Both SPF (Sender Policy Framework) and DMARC (Domain-based Message Authentication, Reporting and Conformance) are extensions to Internet email. In this way, unauthorized persons cannot use your email address to impersonate you.
During the SMTP conversation, the results of the authentication verification should be returned to the sending Mail Transfer Agent (MTA). Keep in mind that not all mailbox providers use SPF authentication in their spam filters.
SPF records are maintained at your DNS Manager, we personally use Cloudflare to manage our DNS and have videos on how to manage DNS via Cloudflare. But if you manage it somewhere else you will have to adjust your records there, or you can also ask your hosting provider or system administrator to do this for you.
SPF is DNS record of type TXT and it usually looks something like this
v=spf1 a mx ip4:126.96.36.199 ~all
Now in this tutorial we will see how to fix "spf fail - not authorized send"
How to Fix "spf fail - not authorized send"
If your receiver get an error "spf fail - not authorized send", it means your server IP is not authorized to send email for your domain.
For example you have a email called [email protected] (hosted on 188.8.131.52) and you are sending email to [email protected] now Gmail will check if your SPF records allow 184.108.40.206 to send emails for cyberpanel.net. For this to work your SPF record should look like
v=spf1 a mx ip4:220.127.116.11 ~all
But if your SPF records does not looks like this you will keep getting an error, all you need to do is update or add your SPF record to allow your server to send emails on your domains behalf.

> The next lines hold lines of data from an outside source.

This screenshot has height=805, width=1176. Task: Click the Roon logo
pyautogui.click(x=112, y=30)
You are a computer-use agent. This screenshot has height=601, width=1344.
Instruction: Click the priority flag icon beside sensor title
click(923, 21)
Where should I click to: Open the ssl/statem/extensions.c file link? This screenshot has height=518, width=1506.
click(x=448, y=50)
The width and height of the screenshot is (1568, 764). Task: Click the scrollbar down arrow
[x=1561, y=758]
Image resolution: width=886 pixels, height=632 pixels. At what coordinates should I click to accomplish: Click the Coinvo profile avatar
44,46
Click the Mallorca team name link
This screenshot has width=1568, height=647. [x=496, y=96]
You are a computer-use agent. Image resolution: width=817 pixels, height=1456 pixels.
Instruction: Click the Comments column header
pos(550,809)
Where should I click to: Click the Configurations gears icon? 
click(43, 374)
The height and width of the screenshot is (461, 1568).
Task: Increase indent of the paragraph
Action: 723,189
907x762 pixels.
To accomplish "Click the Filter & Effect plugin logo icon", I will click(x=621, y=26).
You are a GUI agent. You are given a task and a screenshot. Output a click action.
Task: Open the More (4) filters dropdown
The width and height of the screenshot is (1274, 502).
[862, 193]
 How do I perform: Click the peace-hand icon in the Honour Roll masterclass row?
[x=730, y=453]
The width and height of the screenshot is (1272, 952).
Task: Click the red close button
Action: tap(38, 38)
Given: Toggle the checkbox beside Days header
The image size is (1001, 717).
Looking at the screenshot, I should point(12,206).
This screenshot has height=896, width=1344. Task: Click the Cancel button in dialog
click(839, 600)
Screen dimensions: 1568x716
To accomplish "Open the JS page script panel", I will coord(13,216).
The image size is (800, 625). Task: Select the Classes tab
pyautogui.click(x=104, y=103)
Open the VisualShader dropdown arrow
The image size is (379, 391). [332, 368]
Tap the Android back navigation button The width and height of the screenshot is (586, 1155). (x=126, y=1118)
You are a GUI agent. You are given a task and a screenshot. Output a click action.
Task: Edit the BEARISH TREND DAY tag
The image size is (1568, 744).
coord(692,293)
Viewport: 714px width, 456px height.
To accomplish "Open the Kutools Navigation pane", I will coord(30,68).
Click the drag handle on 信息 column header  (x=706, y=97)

Add SPF Record in Cloudflare to address "spf fail - not authorized send"
If you are using Cloudflare to manage your DNS records then it is really easy to add SPF record in their DNS Manager, just log-in to Cloudflare Dashboard and select the domain for which you want to add an SPF record.
Now in left-side bar select DNS and then add your SPF record as shown below:
It is always good to have a valid SPF record because not every email provider will perform this check but you still need to have valid SPF records published in-case you run into any issues.
Because God knows what someone can do by impersonating you.